Habituellement, il est d’un naturel souriant et optimiste. Mais aujourd’hui le Burundais Déo Hakizimana, bien connu des autorités suisses pour avoir créé à Genève le Centre indépendant de recherches et d’initiatives pour le dialogue (Cirid), est envahi par la peur. De retour de Bujumbura, la capitale du Burundi, où il a séjourné quinze mois, il rentre amaigri et inquiet. L’approche de l’élection présidentielle qui doit avoir lieu en juin échauffe les esprits. Il craint que les choses dégénèrent.

Le chef de l’Etat sortant, Pierre Nkurunziza, s’apprête à convoiter un troisième mandat. L’élection de trop pour son opposition. Du coup, les positions se radicalisent à l’approche du scrutin. Ce qui est un très mauvais signe selon Déo Hakizimana, qui connaît bien les mentalités locales. «Cette fièvre préélectorale est très dangereuse. Je crains qu’à l’annonce de la candidature de Pierre Nkurunziza, une partie de la population ne descende dans la rue pour manifester», explique-t-il. Ce qu’il redoute, ce sont les affrontements avec la police, qui pourraient très vite conduire à un embrasement du pays. «Il y a des familles qui ont commencé à fuir vers le Rwanda par peur d’une guerre», assure-t-il.

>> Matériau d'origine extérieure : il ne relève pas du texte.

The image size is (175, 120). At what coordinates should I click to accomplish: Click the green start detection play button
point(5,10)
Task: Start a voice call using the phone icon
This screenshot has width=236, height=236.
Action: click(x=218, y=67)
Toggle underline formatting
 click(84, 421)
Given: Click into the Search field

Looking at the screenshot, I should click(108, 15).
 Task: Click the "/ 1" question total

Les populations sont traumatisées par les luttes de pouvoir qui ont ensanglanté le Burundi et la région des Grands Lacs au cours des cinquante dernières années. Si certains rêvent d’en découdre beaucoup aspirent juste à vivre, sinon à survivre. Le souvenir des conflits fratricides entre Hutu et Tutsi a laissé une plaie béante. Contrairement au Rwanda, le Burundi n’a pas entrepris le travail de mémoire et de justice entrepris par son voisin. Et c’est bien là tout le problème, selon Déo Hakizimana. Les auteurs des crimes commis au cours du demi-siècle passé, quel que soit leur camp, jouissent d’une impunité et continuent à tirer les ficelles du pouvoir quand ils ne l’exercent pas directement.

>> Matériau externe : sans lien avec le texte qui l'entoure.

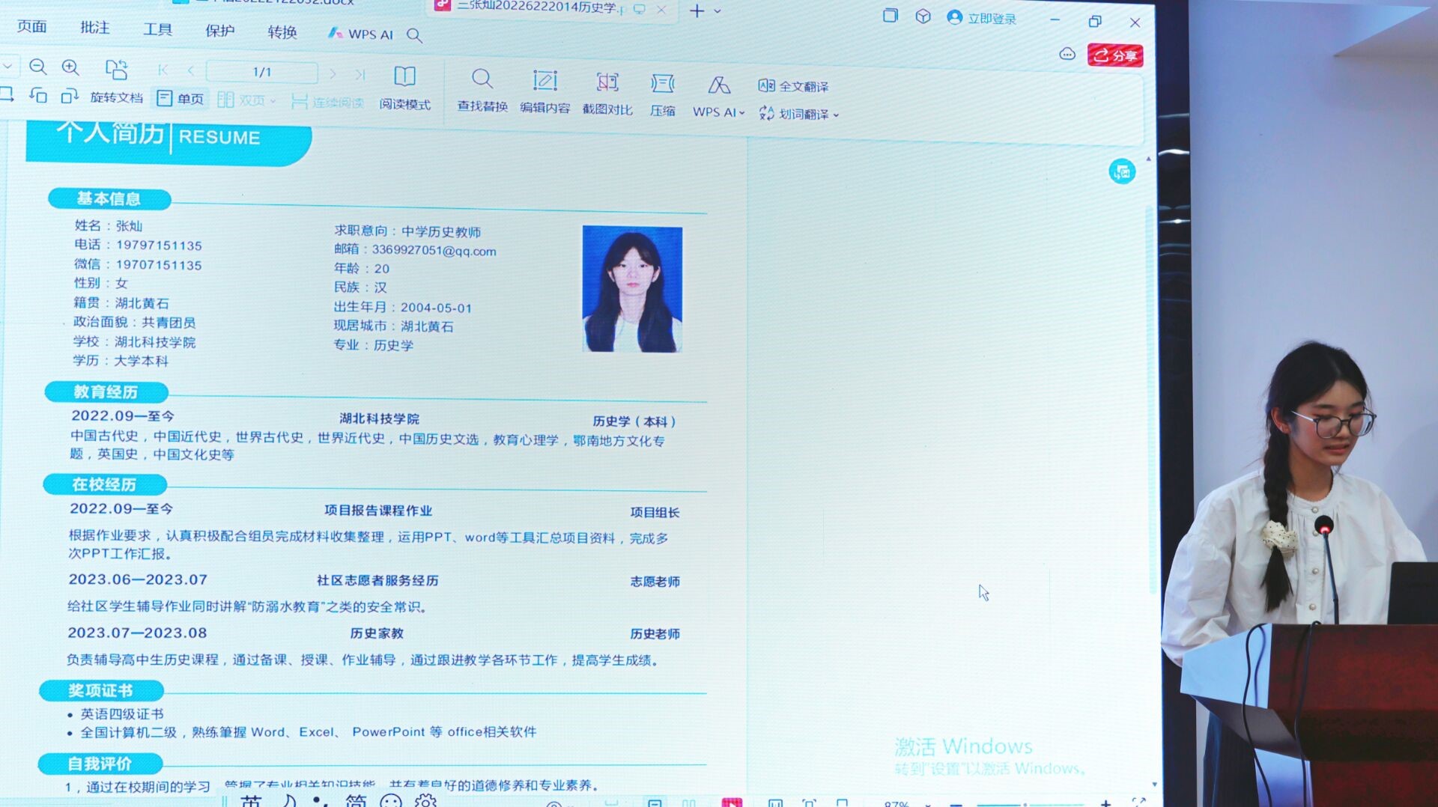Viewport: 1438px width, 807px height.
Task: Click the red 分享 share button
Action: (x=1114, y=55)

«La Commission de réconciliation et vérité vient seulement d’être créée après treize ans de tergiversations», déplore-t-il. Résultat: les conditions pour une gouvernance et une transition apaisées ne sont pas réunies. Les Burundais et la communauté internationale pourraient s’en mordre les doigts car le pire n’est pas à exclure. Avec son ONG et ses faibles moyens, Déo Hakizimana a essayé de jouer les facilitateurs pour nouer le dialogue entre toutes les composantes de la société burundaise. En vain. Son projet de boulangerie solaire a connu un certain succès mais c’est une goutte d’eau dans un océan de détresse et de malentendus.

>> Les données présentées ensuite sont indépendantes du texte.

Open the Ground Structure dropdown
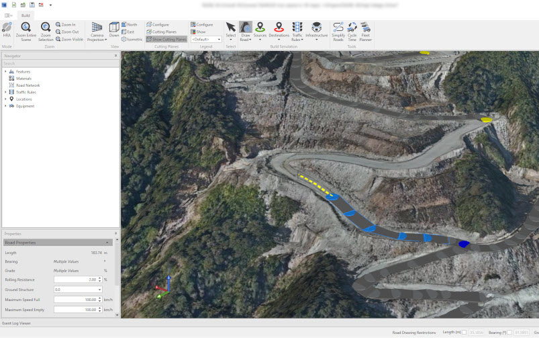The width and height of the screenshot is (539, 338). click(x=99, y=290)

Ce que redoute le plus Déo Hakizimana ce sont les effets dévastateurs des fausses rumeurs qui dressent les populations les unes contre les autres. Elles ont été le point de départ du génocide rwandais mais aussi des massacres de masse qui ont dévasté le Burundi dans les années 80. Le fondateur du Cirid n’est pas le seul à s’inquiéter de ce qui est en train de se jouer au Burundi.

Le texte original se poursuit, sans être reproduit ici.